Task statement: Could you copy exactly the lines from the one containing "Open the 计算机设备 sector link" through the last line of the records, leaving out every picture?

Exercise input:

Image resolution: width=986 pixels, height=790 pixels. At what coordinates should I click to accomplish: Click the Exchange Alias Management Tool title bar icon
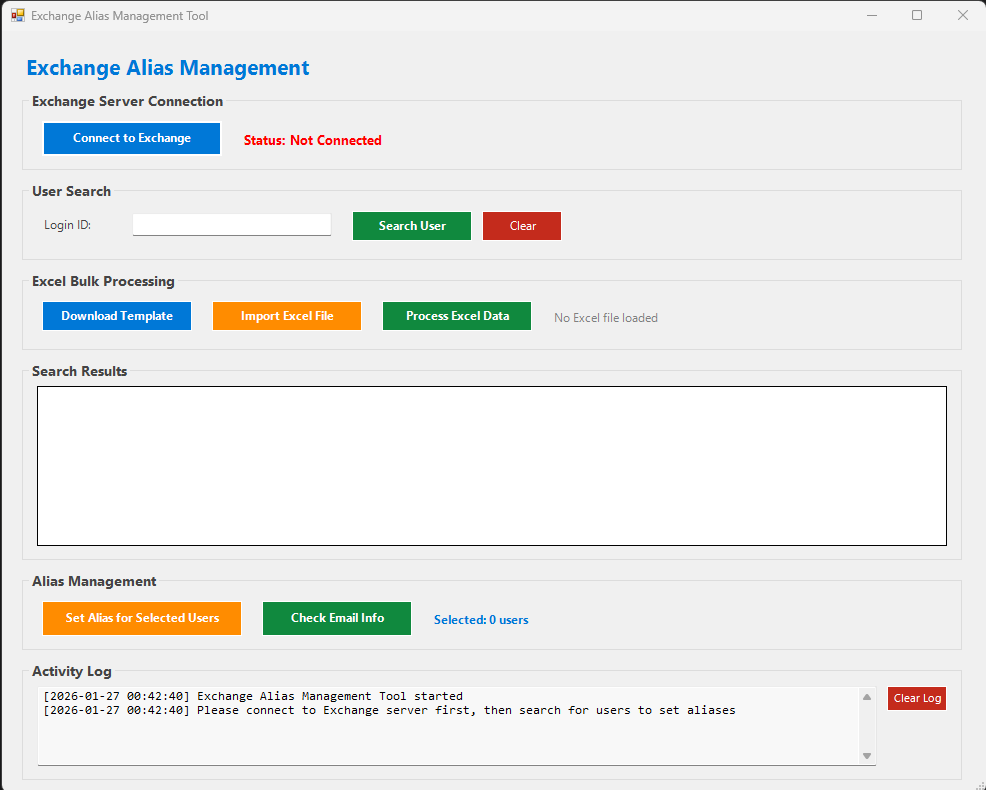tap(16, 15)
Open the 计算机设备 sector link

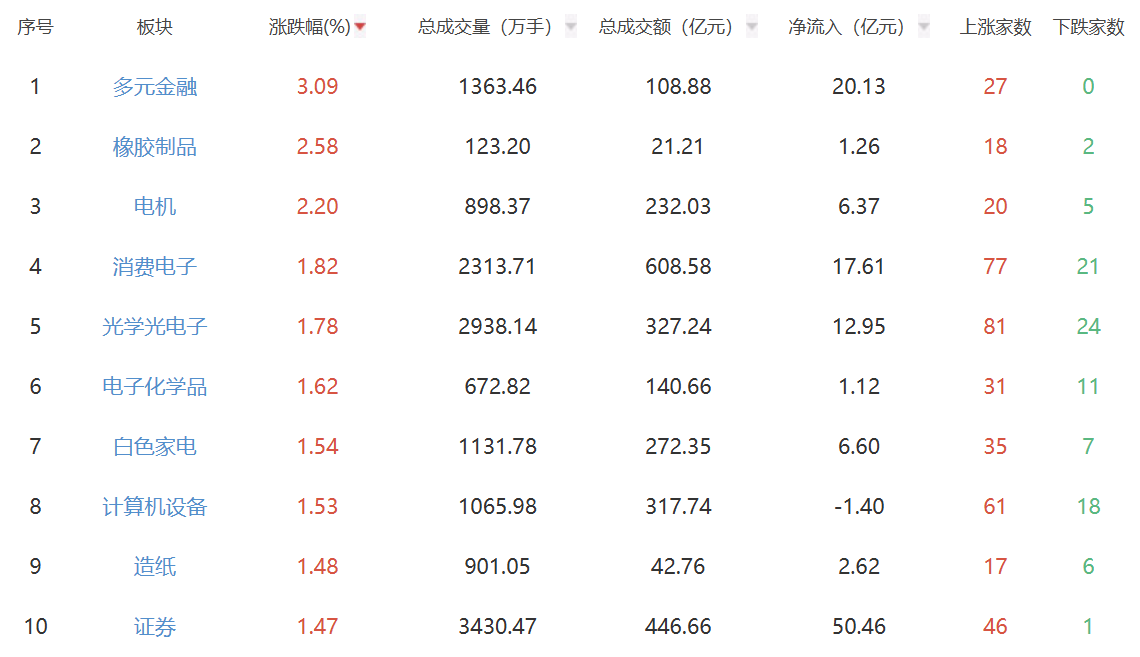pyautogui.click(x=155, y=507)
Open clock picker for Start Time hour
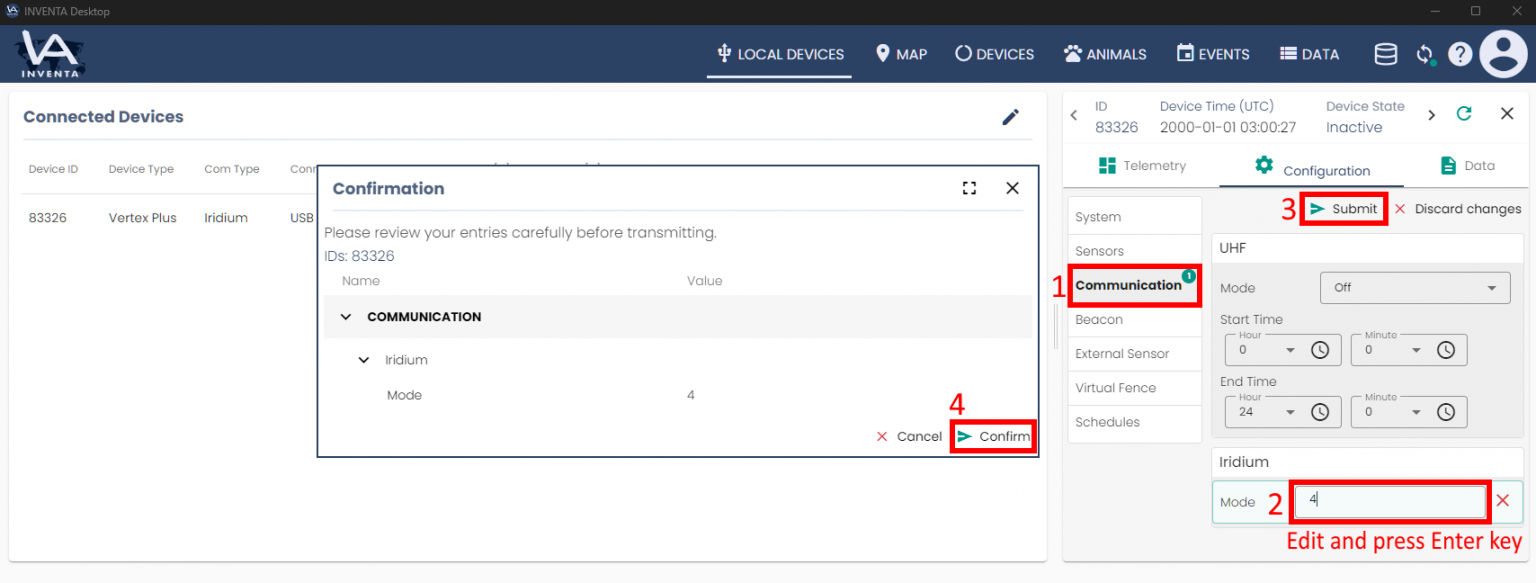Image resolution: width=1536 pixels, height=583 pixels. click(1320, 350)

Written reply:
Open the 计算机设备 sector link

pyautogui.click(x=155, y=507)
Open clock picker for Start Time hour
Image resolution: width=1536 pixels, height=583 pixels. click(1320, 350)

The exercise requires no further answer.